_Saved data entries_
------------------------------------------------
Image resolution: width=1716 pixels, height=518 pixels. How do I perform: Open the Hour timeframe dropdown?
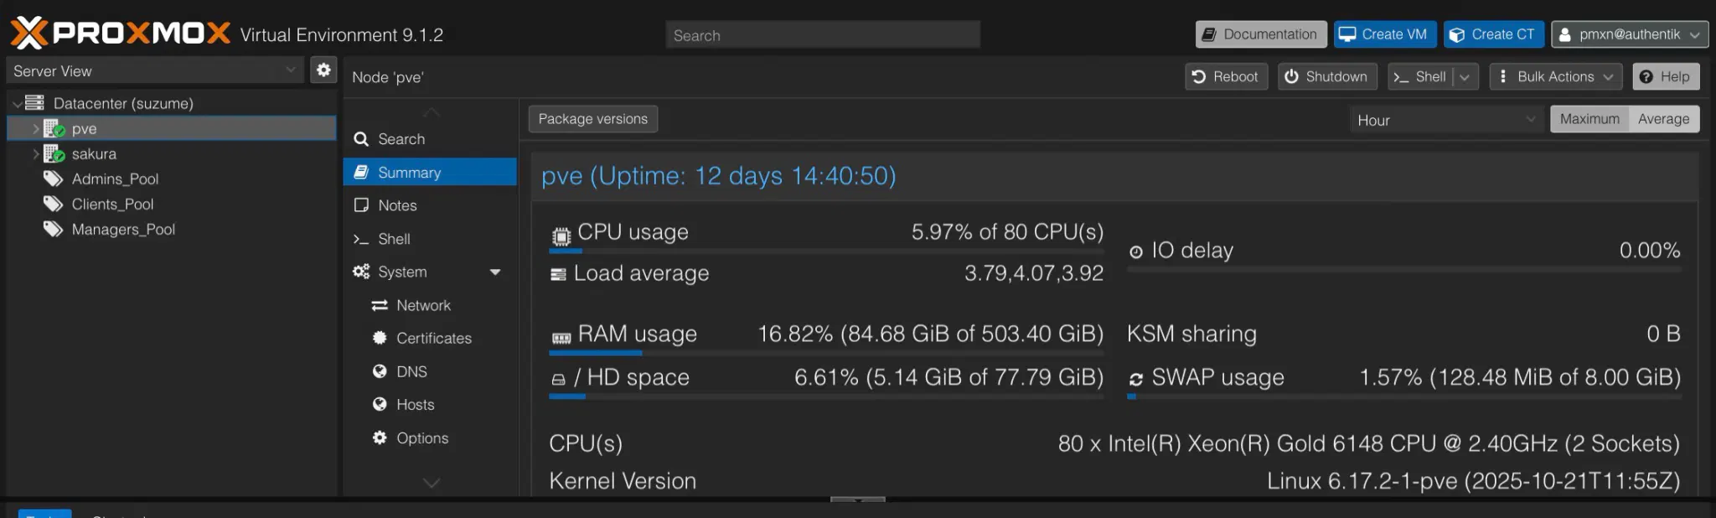1445,120
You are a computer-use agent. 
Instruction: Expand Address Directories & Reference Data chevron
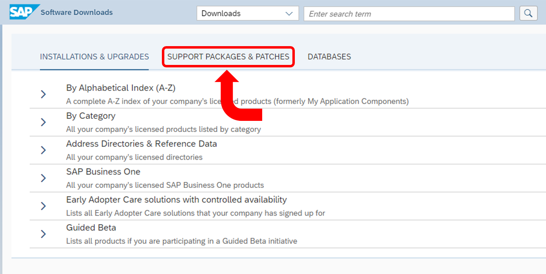click(x=43, y=150)
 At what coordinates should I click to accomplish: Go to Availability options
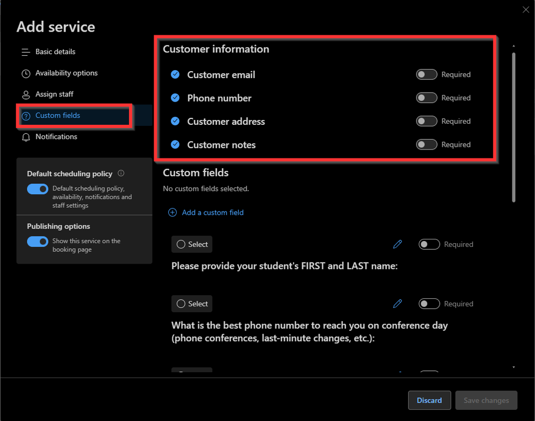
------------------------------------------------
_Task brief_
Only the text of the records belongs in your answer, copied exactly as it appears above.

_Result of this task_
Image resolution: width=1716 pixels, height=518 pixels. How do I perform: Open the Hour timeframe dropdown?
1445,120
You are a computer-use agent. 
Instruction: Expand Address Directories & Reference Data chevron
click(x=43, y=150)
 At what coordinates should I click to accomplish: Go to Availability options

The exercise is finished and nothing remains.